Task instructions: Give the number of lines in the records below that hold "computer"; nothing else is needed.

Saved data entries
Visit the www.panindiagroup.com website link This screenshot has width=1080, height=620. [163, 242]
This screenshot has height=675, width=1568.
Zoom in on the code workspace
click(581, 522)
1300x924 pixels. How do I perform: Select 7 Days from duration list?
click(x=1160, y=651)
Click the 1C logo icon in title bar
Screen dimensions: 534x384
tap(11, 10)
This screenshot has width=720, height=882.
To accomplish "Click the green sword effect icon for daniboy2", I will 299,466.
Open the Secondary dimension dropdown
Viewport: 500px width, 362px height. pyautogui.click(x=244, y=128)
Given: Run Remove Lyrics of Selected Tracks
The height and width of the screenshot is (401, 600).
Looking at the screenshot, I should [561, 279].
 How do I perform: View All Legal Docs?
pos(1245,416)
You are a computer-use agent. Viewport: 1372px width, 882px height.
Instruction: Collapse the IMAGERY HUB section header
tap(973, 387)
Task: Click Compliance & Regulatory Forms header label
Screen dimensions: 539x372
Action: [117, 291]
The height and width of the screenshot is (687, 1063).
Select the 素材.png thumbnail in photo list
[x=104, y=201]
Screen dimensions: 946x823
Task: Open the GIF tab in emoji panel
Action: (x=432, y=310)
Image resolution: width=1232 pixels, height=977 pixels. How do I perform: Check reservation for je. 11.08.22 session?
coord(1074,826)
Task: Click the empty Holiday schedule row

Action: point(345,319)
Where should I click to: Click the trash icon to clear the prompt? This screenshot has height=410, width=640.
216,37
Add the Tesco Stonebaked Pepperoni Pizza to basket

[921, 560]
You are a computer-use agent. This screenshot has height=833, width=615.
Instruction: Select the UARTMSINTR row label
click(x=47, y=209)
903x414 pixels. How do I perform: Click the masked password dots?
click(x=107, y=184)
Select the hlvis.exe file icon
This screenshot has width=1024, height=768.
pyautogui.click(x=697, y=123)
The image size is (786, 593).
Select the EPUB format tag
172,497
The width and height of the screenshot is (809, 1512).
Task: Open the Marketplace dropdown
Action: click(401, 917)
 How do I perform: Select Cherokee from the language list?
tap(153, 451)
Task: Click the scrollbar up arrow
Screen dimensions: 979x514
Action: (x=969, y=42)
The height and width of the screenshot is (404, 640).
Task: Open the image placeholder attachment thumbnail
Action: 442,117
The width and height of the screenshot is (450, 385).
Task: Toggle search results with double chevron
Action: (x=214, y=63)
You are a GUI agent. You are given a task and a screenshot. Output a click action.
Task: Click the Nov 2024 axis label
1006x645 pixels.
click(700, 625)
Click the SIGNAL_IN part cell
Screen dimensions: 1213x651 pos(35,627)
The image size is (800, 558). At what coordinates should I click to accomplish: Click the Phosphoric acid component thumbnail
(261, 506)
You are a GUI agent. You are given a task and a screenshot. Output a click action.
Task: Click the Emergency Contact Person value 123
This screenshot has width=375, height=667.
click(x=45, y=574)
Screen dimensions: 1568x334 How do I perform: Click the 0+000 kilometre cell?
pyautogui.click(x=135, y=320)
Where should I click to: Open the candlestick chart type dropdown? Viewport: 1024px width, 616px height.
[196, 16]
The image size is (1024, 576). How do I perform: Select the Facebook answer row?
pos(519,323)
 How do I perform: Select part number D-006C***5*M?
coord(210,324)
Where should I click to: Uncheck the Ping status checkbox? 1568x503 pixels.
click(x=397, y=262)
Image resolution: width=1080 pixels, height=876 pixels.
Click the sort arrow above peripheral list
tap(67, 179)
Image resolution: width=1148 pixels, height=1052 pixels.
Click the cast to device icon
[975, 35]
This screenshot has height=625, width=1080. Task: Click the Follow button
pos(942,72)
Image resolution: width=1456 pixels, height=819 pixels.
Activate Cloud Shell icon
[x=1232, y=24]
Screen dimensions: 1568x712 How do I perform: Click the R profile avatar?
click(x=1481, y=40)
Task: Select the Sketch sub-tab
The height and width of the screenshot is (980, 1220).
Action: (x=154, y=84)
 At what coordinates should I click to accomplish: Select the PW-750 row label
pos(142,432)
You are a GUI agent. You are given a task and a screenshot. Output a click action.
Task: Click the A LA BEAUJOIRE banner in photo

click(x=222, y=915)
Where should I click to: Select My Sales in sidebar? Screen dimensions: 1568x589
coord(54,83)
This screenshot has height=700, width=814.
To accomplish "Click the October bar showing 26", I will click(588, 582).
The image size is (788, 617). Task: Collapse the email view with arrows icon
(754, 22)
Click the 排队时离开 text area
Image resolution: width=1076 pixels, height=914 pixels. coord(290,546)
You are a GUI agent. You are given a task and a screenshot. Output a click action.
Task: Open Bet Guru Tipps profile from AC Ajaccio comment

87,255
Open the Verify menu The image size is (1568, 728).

Result of the exercise: 2